I recently read an excellent book on curiosity: Curious: The Desire to Know and Why Your Future Depends on It, by Ian Leslie. The book has a lot of interesting things to say about education, parenting, life-long learning, creativity, and innovation. I couldn’t possibly do it justice here. But, if you’re interested in learning and education, legal or otherwise, I strongly recommend it.
Leslie makes a distinction between diversive curiosity and epistemic curiosity. Diversive curiosity is shallow—wanting to know a particular piece of information. When I check on IMDb for the name of the actress in the movie I’m watching, that’s diversive curiosity. Epistemic curiosity, what we really want to encourage in our kids and our students, is the quest for knowledge and understanding, the desire to address the mysteries that don’t have readily ascertainable answers.

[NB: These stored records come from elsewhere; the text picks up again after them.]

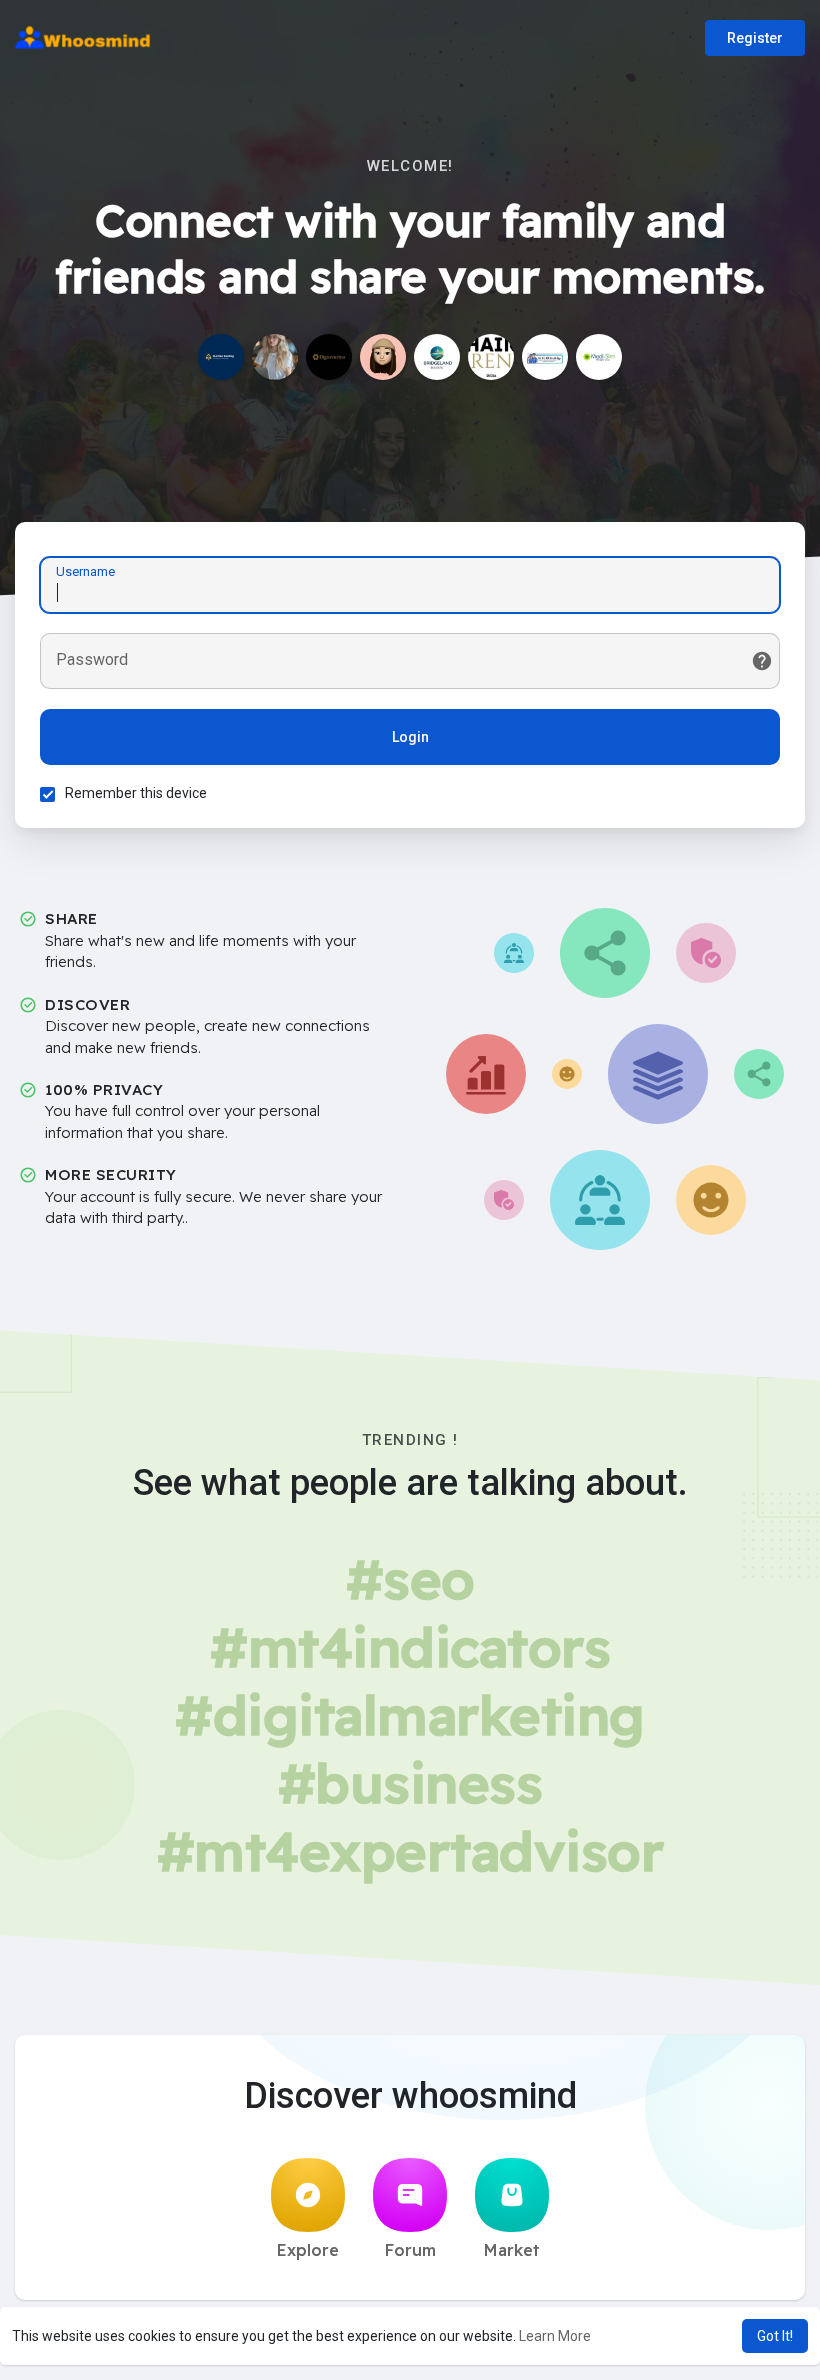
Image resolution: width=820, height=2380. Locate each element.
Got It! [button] (775, 2336)
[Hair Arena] (491, 357)
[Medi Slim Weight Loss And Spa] (599, 357)
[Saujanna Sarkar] (383, 357)
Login (410, 737)
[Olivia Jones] (275, 357)
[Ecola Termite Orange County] (545, 357)
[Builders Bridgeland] (437, 357)
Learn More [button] (555, 2336)
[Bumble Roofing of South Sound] (221, 357)
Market (512, 2250)
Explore (308, 2250)
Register (755, 38)
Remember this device (136, 793)
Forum (410, 2250)
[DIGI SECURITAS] (329, 357)
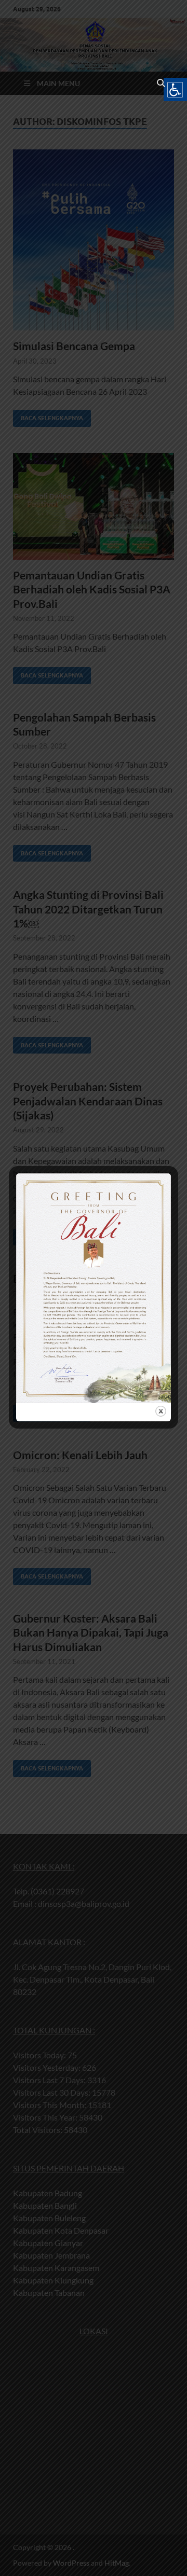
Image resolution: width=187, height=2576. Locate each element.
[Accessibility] (175, 89)
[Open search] (161, 83)
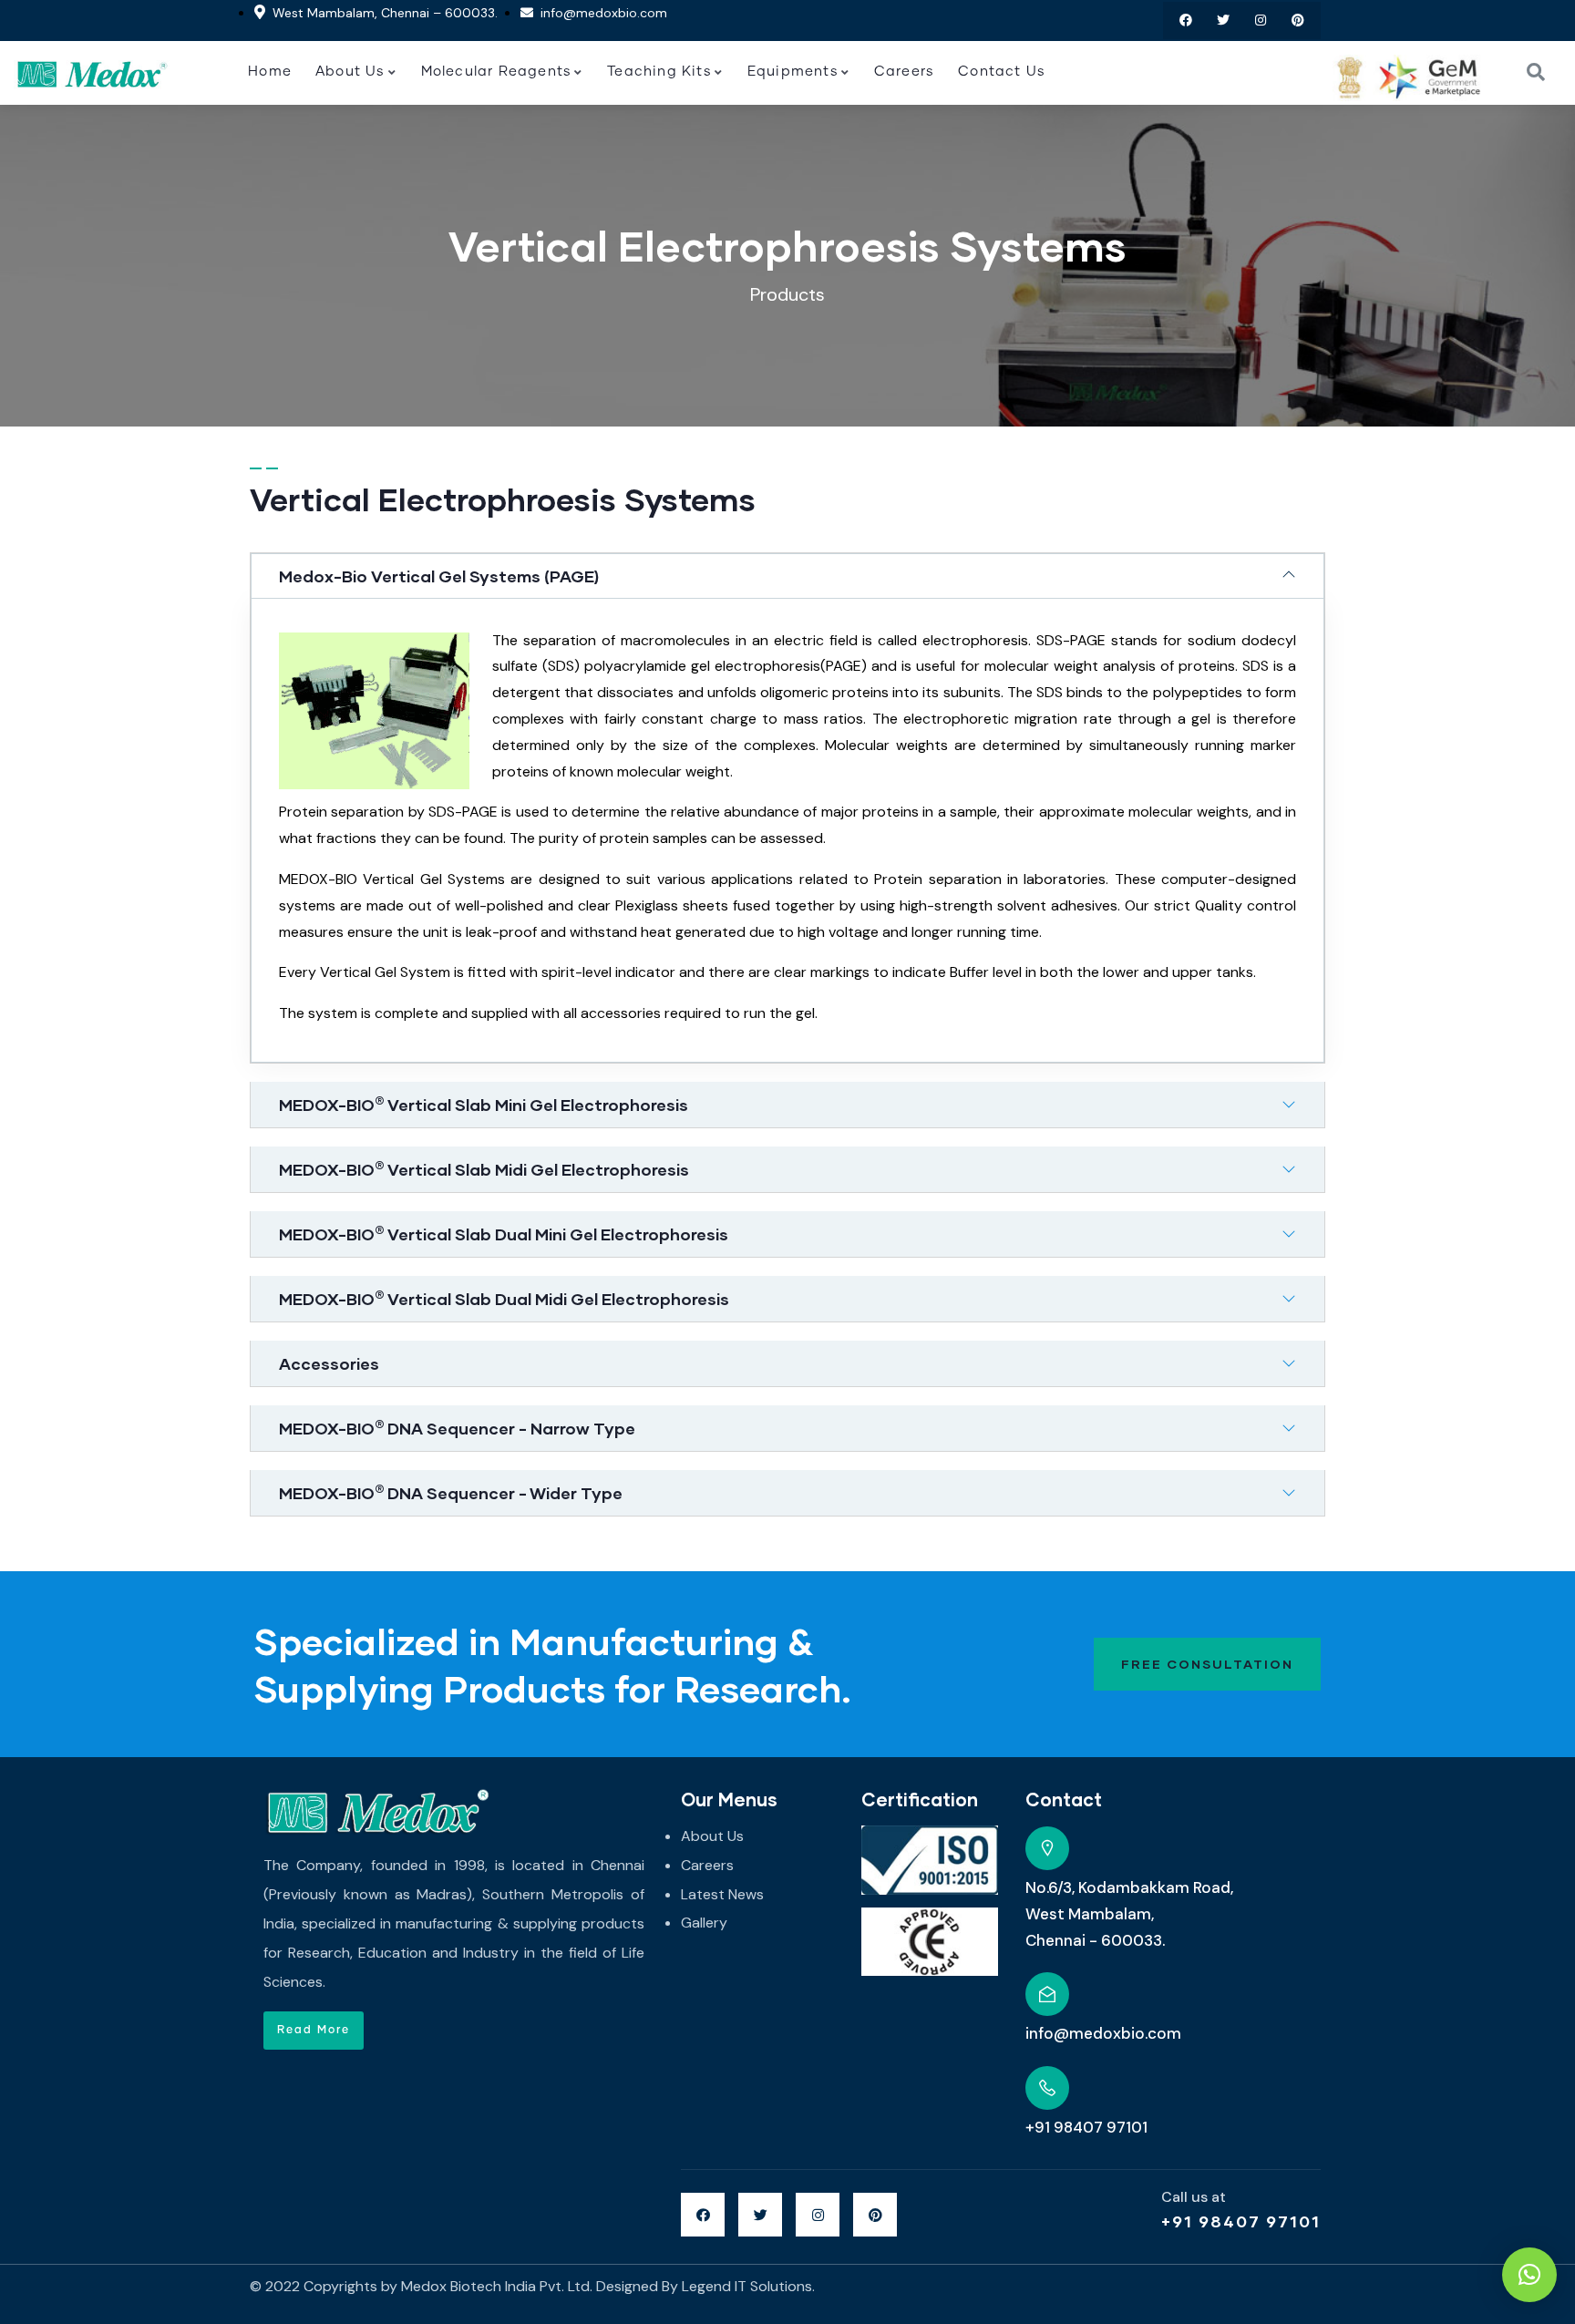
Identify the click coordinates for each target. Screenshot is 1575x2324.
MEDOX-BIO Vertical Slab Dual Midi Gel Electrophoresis (504, 1299)
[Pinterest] (1297, 20)
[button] (313, 2030)
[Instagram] (1260, 20)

Google is mostly about diversive curiosity, finding answers. Google is great at that, but not so good at promoting epistemic curiosity. In fact, Leslie believes that Google inhibits our epistemic curiosity, and thus stifles deep learning.
Why remember information, or teach students information, that we can easily look up on Google? The answer, according to Leslie, is that having those “mere facts” in our long-term memories promotes innovation and creativity. Creativity results from those various facts serendipitously bouncing into each other inside our heads. Instead of deadening curiosity, as many people argue, learning those facts actually promotes epistemic curiosity. The more we know, the more easily we can understand how it all fits together and (the essence of innovation) try to fit it together in different ways. Leslie argues that deep thinking is becoming a lost art as more and more people rely on their machines for information.
I'm still working through what all this means for my teaching, but the book is definitely worth reading.